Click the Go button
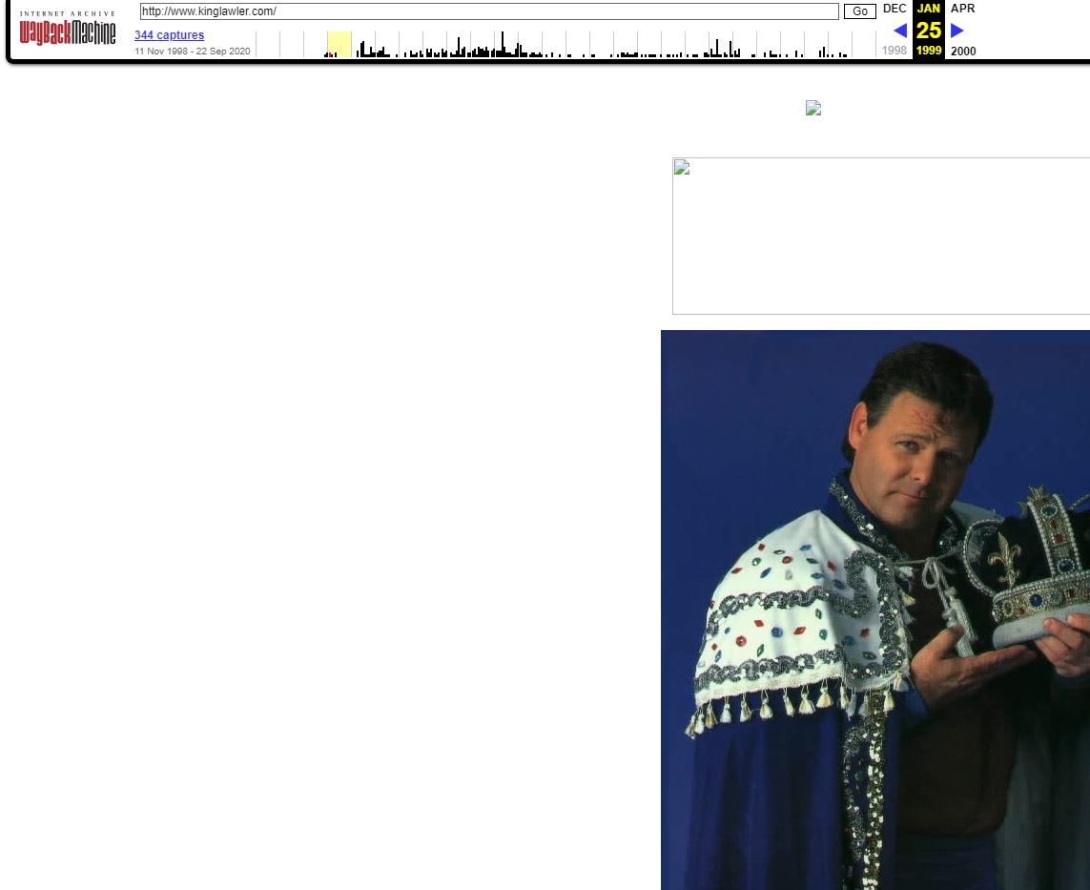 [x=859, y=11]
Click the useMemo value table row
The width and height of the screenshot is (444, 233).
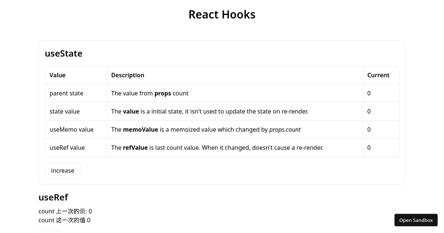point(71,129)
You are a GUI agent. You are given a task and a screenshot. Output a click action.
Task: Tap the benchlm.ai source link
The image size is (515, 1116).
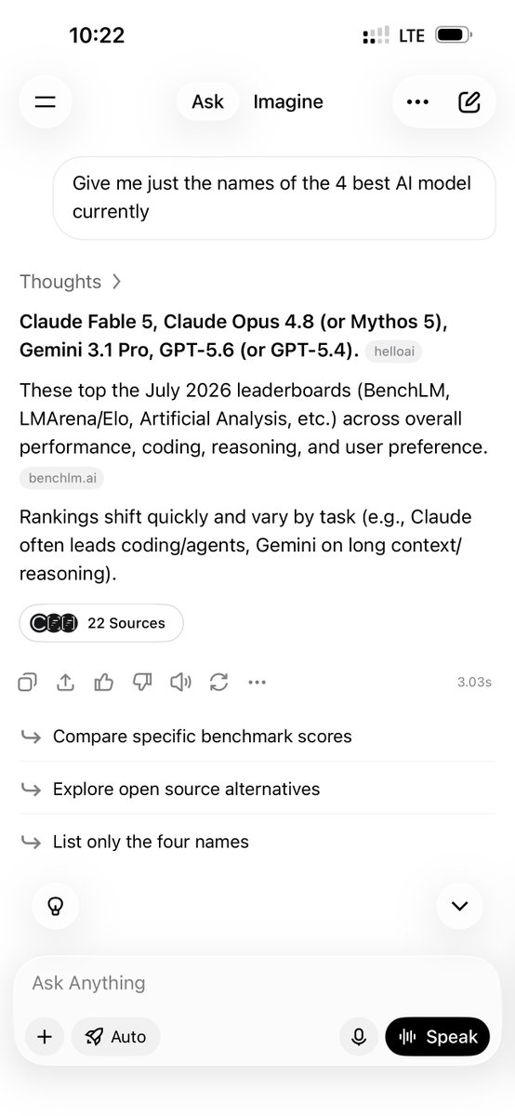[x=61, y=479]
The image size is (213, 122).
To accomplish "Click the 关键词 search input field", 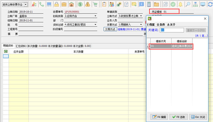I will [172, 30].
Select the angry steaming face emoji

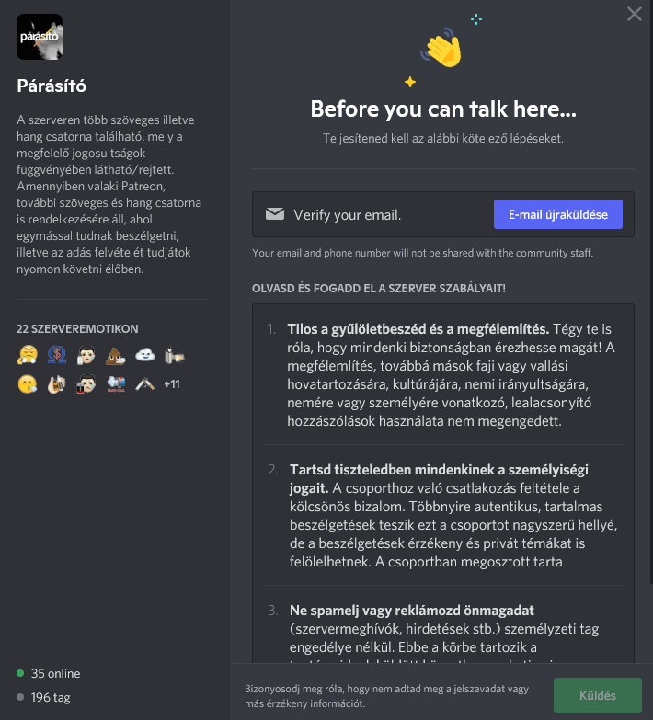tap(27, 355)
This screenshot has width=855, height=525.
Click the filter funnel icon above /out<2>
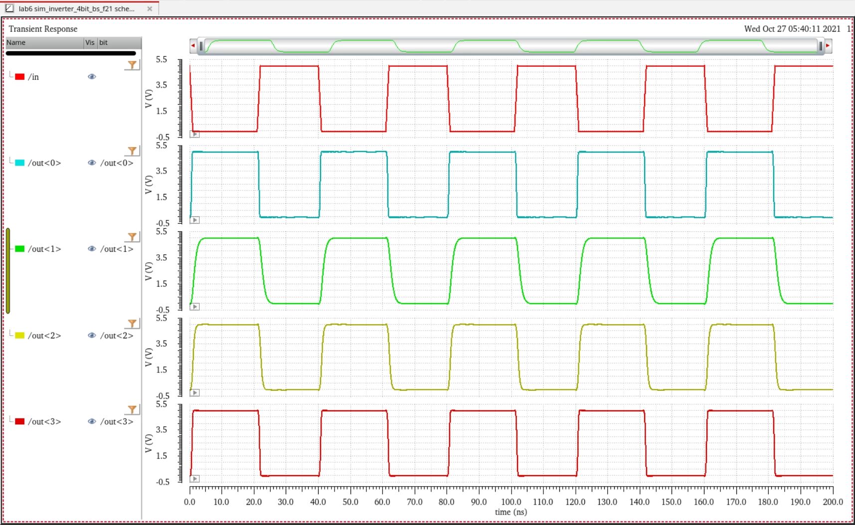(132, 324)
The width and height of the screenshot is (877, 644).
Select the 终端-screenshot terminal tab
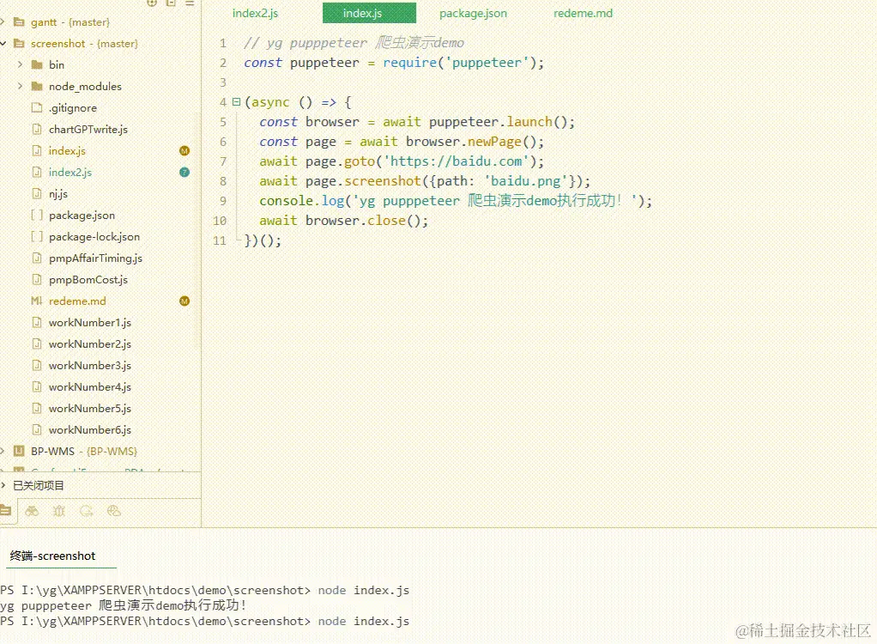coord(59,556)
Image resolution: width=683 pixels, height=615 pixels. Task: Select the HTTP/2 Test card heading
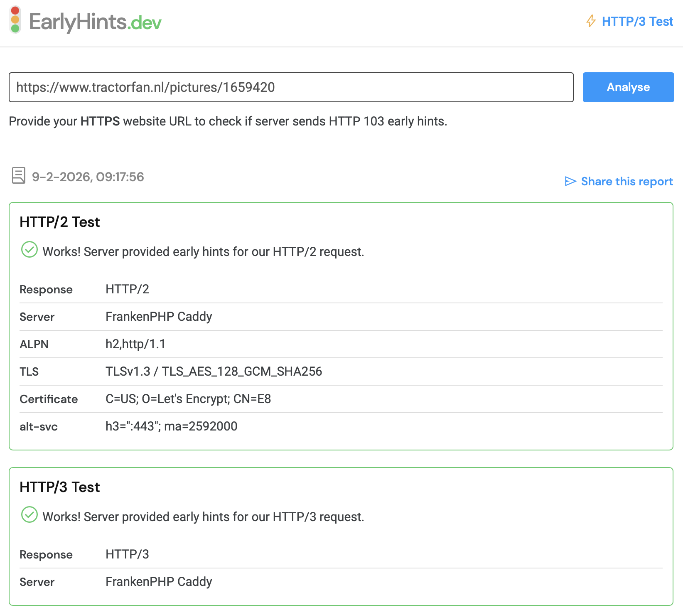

##########

* _Problem details_: Could you copy word for word everything in the items above, from the line containing "This screenshot has width=855, height=525." down to the last of the items? Leave out the pictures.

* _Problem solution_:
This screenshot has width=855, height=525.
Click the filter funnel icon above /out<2>
(132, 324)
The width and height of the screenshot is (877, 644).
Select the 终端-screenshot terminal tab
coord(59,556)
Image resolution: width=683 pixels, height=615 pixels. Task: Select the HTTP/2 Test card heading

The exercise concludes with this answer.